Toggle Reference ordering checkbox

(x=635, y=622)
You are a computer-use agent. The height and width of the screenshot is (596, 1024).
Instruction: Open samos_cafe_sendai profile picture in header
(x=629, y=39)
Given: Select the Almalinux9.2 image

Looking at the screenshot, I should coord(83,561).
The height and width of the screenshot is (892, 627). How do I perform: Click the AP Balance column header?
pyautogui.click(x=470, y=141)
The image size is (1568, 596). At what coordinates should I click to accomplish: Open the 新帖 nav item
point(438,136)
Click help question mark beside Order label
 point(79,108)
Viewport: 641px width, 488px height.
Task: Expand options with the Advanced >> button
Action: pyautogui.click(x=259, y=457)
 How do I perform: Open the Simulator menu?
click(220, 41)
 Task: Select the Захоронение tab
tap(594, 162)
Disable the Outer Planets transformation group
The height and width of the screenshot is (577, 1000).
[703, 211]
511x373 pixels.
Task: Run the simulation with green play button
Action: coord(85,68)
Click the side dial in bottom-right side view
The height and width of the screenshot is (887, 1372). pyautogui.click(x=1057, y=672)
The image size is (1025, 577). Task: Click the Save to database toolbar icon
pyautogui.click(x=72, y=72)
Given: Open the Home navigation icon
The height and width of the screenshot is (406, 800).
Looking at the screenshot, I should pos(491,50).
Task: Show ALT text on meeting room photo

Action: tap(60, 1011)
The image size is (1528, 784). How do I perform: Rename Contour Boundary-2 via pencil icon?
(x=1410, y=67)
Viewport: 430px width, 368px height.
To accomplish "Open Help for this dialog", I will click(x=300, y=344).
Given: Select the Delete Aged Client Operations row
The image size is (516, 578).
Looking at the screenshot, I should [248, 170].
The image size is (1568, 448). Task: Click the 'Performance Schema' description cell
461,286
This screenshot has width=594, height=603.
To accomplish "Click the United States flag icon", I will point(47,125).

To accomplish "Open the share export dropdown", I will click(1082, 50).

──────────

## [What you will do]
Return every line of the records above verbatim, keeping their original order.

## [Reply]
Toggle Reference ordering checkbox

(x=635, y=622)
You are a computer-use agent. The height and width of the screenshot is (596, 1024).
Instruction: Open samos_cafe_sendai profile picture in header
(x=629, y=39)
Given: Select the Almalinux9.2 image

Looking at the screenshot, I should coord(83,561).
The height and width of the screenshot is (892, 627). How do I perform: Click the AP Balance column header?
pyautogui.click(x=470, y=141)
The image size is (1568, 596). At what coordinates should I click to accomplish: Open the 新帖 nav item
point(438,136)
Click help question mark beside Order label
 point(79,108)
Viewport: 641px width, 488px height.
Task: Expand options with the Advanced >> button
Action: pyautogui.click(x=259, y=457)
 How do I perform: Open the Simulator menu?
click(220, 41)
 Task: Select the Захоронение tab
tap(594, 162)
Disable the Outer Planets transformation group
The height and width of the screenshot is (577, 1000).
[703, 211]
511x373 pixels.
Task: Run the simulation with green play button
Action: coord(85,68)
Click the side dial in bottom-right side view
The height and width of the screenshot is (887, 1372). pyautogui.click(x=1057, y=672)
The image size is (1025, 577). Task: Click the Save to database toolbar icon
pyautogui.click(x=72, y=72)
Given: Open the Home navigation icon
The height and width of the screenshot is (406, 800).
Looking at the screenshot, I should pos(491,50).
Task: Show ALT text on meeting room photo

Action: tap(60, 1011)
The image size is (1528, 784). How do I perform: Rename Contour Boundary-2 via pencil icon?
(x=1410, y=67)
Viewport: 430px width, 368px height.
To accomplish "Open Help for this dialog", I will click(x=300, y=344).
Given: Select the Delete Aged Client Operations row
The image size is (516, 578).
Looking at the screenshot, I should [248, 170].
The image size is (1568, 448). Task: Click the 'Performance Schema' description cell
461,286
This screenshot has width=594, height=603.
To accomplish "Click the United States flag icon", I will point(47,125).

To accomplish "Open the share export dropdown", I will click(1082, 50).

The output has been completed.